§ **Task prompt**
Lines before the one containing "Task: Click the dark" are left out; return that line and every line after it exactly, through the end of the data below.

§ **Provided material**
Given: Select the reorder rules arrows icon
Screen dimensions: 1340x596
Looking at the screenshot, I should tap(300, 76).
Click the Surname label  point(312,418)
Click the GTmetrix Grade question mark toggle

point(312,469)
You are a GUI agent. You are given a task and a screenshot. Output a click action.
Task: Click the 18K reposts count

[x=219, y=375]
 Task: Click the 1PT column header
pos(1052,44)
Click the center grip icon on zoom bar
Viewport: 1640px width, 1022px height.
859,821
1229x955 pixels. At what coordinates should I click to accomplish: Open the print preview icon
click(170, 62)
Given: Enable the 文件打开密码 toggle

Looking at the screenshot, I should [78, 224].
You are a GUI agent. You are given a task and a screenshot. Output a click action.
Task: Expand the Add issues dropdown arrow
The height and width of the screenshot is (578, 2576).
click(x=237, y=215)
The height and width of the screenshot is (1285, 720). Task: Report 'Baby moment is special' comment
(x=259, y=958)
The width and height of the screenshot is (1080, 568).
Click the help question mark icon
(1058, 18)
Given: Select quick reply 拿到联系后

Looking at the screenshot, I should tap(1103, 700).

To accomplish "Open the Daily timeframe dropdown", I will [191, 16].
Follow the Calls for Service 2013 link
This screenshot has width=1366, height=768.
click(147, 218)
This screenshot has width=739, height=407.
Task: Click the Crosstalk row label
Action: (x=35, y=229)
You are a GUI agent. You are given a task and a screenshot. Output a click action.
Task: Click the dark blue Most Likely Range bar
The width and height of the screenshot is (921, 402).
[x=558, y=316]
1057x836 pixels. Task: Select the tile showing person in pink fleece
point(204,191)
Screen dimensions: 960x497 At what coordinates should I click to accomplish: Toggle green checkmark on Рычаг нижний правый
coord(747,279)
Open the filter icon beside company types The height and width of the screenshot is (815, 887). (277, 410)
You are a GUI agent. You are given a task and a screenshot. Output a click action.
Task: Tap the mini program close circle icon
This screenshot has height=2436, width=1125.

§ **Finished task**
Task: Click the dark blue Most Likely Range bar
The width and height of the screenshot is (921, 402).
[x=558, y=316]
1057x836 pixels. Task: Select the tile showing person in pink fleece
point(204,191)
Screen dimensions: 960x497 At what coordinates should I click to accomplish: Toggle green checkmark on Рычаг нижний правый
coord(747,279)
Open the filter icon beside company types The height and width of the screenshot is (815, 887). (277, 410)
You are a GUI agent. You are given a task and a screenshot. Output a click action.
Task: Tap the mini program close circle icon
This screenshot has height=2436, width=1125.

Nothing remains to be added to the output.